Shannon Shimp cried throughout most of the hearing.

In one instant, several families were torn apart. The emotions poured out in the courtroom as a convicted drunk driver was sentenced to prison.

It was a day of tears and apologies for Shannon Shimp as he talked about what happened that day.

"I'm just so very sorry," he said Friday in court. "If there was anything I could do to make things right, even if it meant give my life for theirs, I would do it in a second."

The judge called it genuine remorse. Still, he said it does not change what happened that night.

Shimp's blood-alcohol-level was twice the legal limit when his work truck went around a blind curve on state route 78, slamming into a Lexus, killing a passenger in his own truck, as well as 19-year-old Ian Kinney who was driving that other car.

"I couldn't move," Tessa Madearis wept in court. She was Kinney's girlfriend and riding in the passenger seat.

Madearis suffered two fractured feet, a cracked spine, shattered hands, but worst of all, a broken heart.

"I had to watch my boyfriend take his last few breaths, and couldn't do anything about it. I had to watch him take his last few breaths with the car basically inside his body," she said.

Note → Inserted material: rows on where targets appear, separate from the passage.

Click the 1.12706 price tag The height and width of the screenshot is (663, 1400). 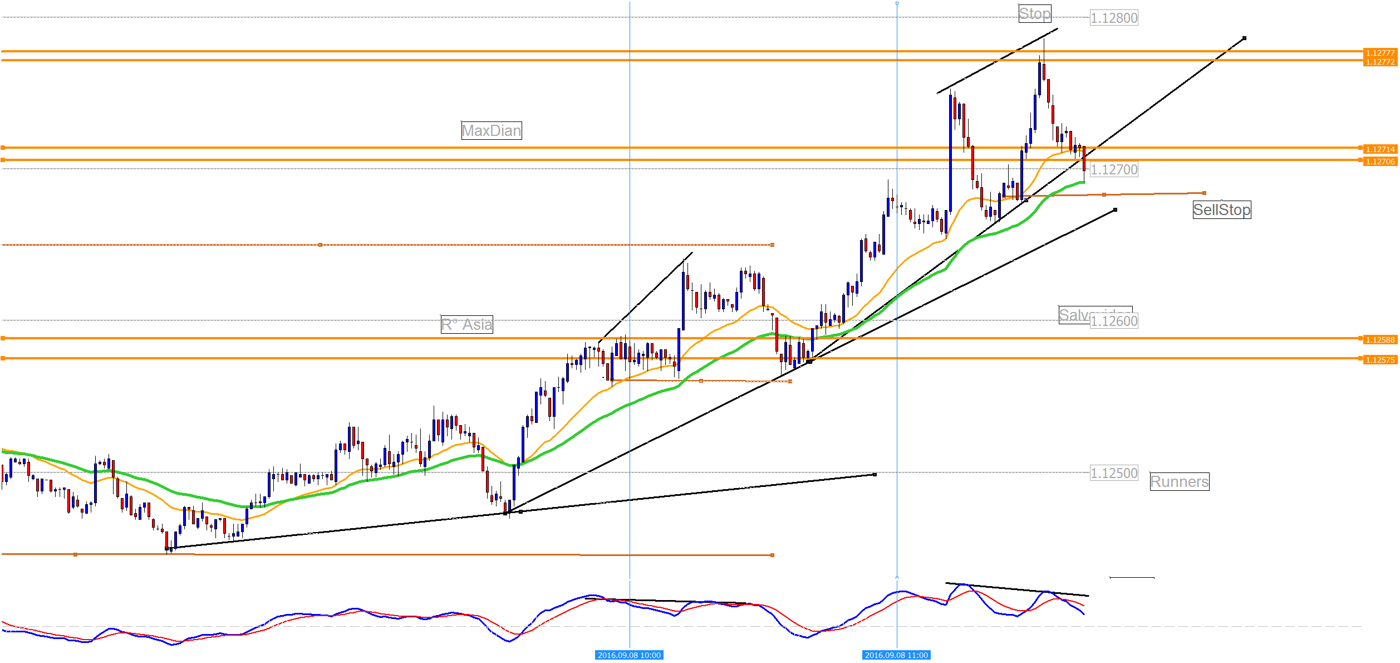pos(1380,162)
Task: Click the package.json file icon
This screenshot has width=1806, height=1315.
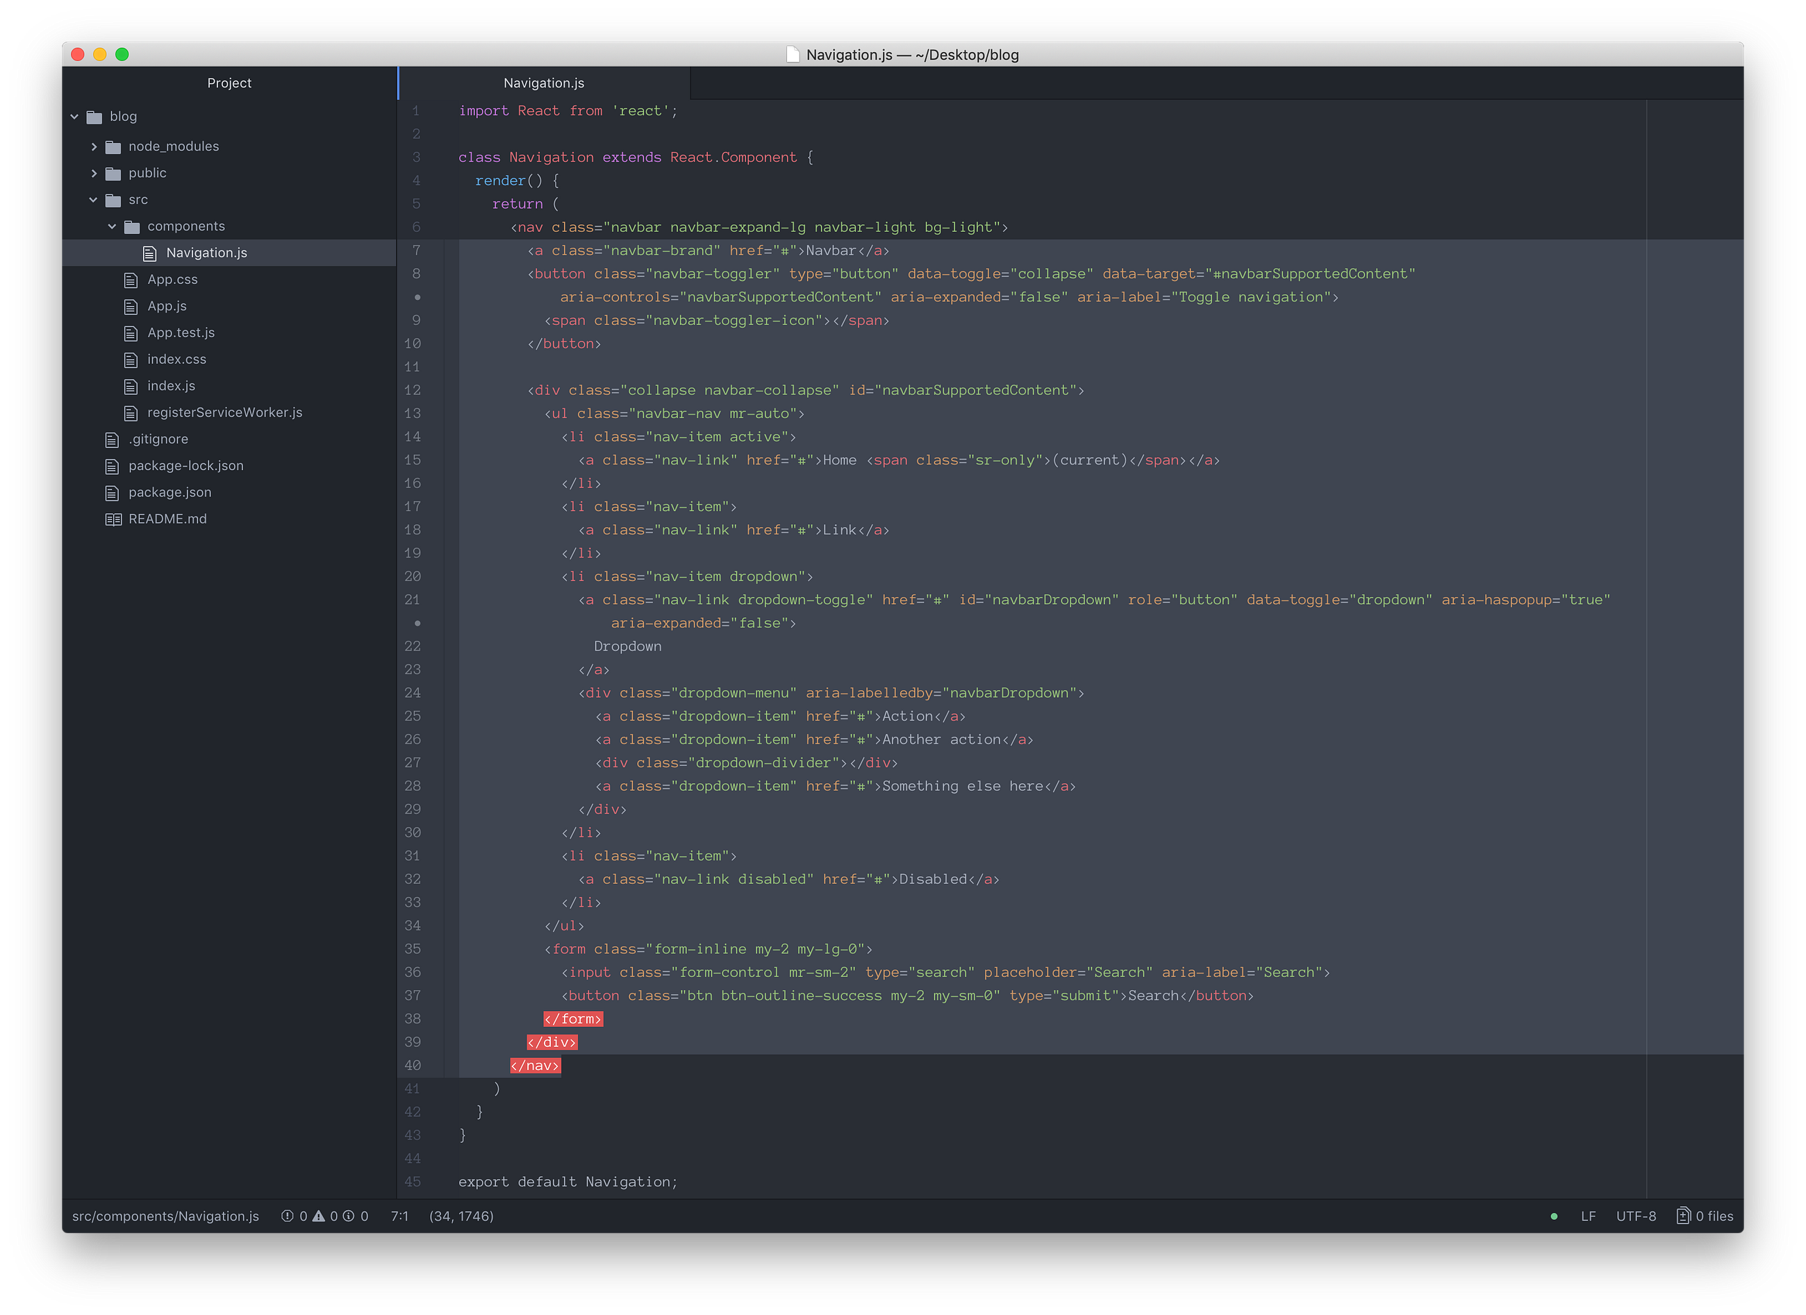Action: point(112,493)
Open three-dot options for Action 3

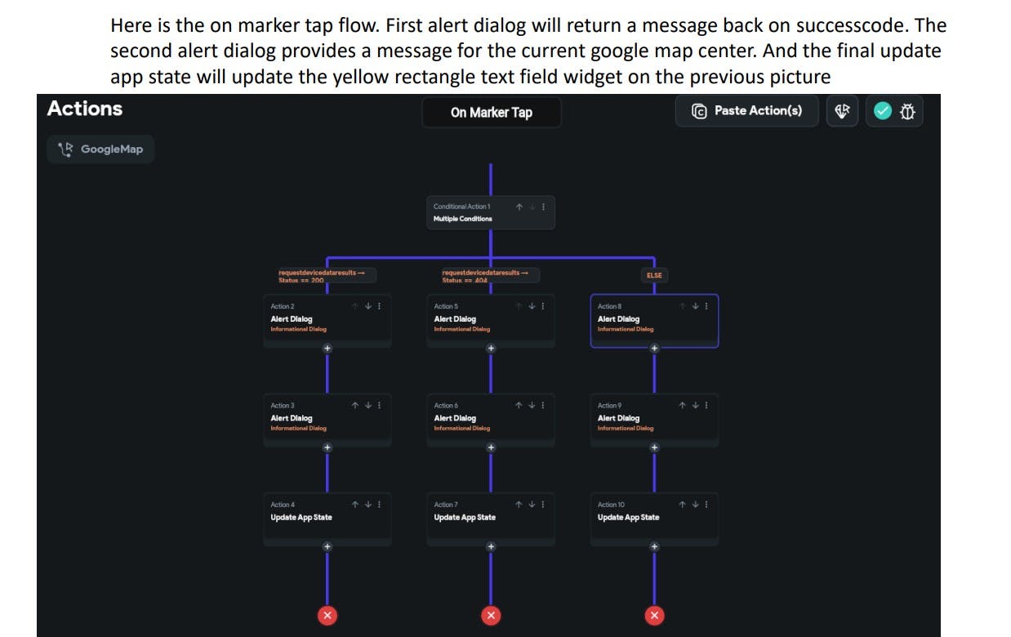[x=380, y=405]
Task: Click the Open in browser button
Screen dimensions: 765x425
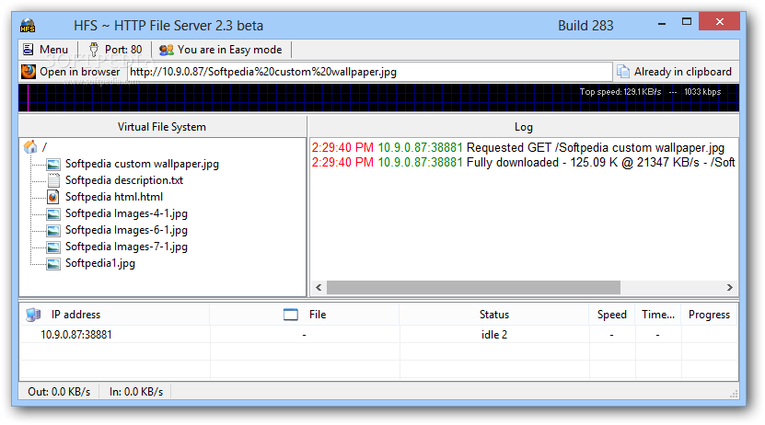Action: tap(71, 72)
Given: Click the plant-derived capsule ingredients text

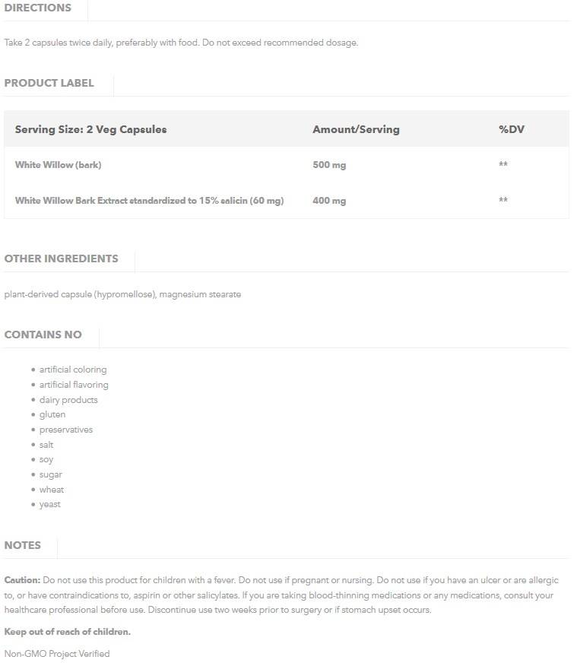Looking at the screenshot, I should point(122,294).
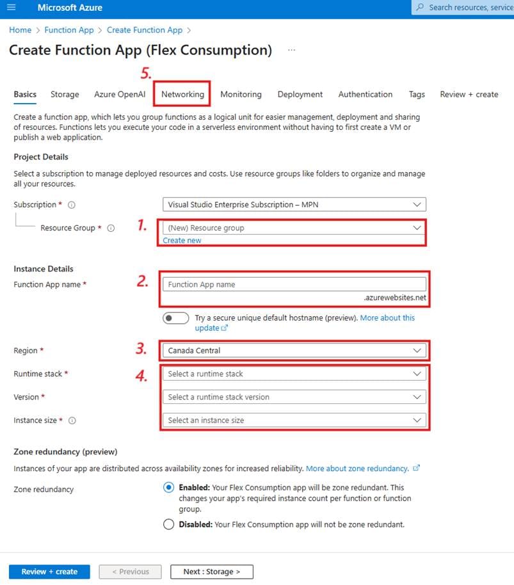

Shimp's father spoke in court Friday, at one point turning to the victim's family to apologize.

But to the family an apology isn't enough.

"We see him everywhere, yet we will never lay eyes on him again.  Shannon Shimp is responsible for that," the victim's sister-in-law Katie Watson said.

"It was killing a life that was so important to so many people. Your honor, please give him the maximum," the victim's mother Deborah Kinney said.

And that's what the judge did, sentencing Shimp to 16-years in prison.

"It is hard for me to understand why I'm still here, breathing and living on this planet without my son," Kinney said.

Shimp could have gone to prison for much longer. He was acquitted of the second-degree murder charges.